## ASSIGNMENT
If a line in the data below contains "Exercise", copy it.

[RECORDS SUPPLIED — start]

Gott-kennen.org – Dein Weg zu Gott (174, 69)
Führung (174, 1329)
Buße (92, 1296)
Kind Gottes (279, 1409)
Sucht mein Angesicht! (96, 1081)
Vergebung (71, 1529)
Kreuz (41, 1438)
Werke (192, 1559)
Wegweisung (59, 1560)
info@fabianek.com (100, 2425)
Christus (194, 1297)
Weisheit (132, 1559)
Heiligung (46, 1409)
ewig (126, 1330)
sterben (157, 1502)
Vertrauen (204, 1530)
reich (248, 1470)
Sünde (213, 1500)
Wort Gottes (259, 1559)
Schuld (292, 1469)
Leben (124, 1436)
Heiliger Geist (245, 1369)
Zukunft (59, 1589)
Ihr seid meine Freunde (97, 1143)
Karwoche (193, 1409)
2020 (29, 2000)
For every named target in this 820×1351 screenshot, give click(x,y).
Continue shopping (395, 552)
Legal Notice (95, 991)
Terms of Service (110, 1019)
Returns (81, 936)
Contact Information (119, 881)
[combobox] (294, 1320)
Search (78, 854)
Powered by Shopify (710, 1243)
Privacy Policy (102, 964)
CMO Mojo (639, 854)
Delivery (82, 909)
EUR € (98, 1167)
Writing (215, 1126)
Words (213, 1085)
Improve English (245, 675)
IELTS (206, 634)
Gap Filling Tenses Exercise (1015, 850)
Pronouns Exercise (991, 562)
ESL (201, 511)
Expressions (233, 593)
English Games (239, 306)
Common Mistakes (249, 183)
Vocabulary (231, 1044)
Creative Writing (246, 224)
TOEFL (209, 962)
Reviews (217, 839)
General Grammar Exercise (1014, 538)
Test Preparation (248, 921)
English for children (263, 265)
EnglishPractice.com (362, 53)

[RECORDS SUPPLIED — finish]

## ANSWER
Gap Filling Tenses Exercise (1015, 850)
Pronouns Exercise (991, 562)
General Grammar Exercise (1014, 538)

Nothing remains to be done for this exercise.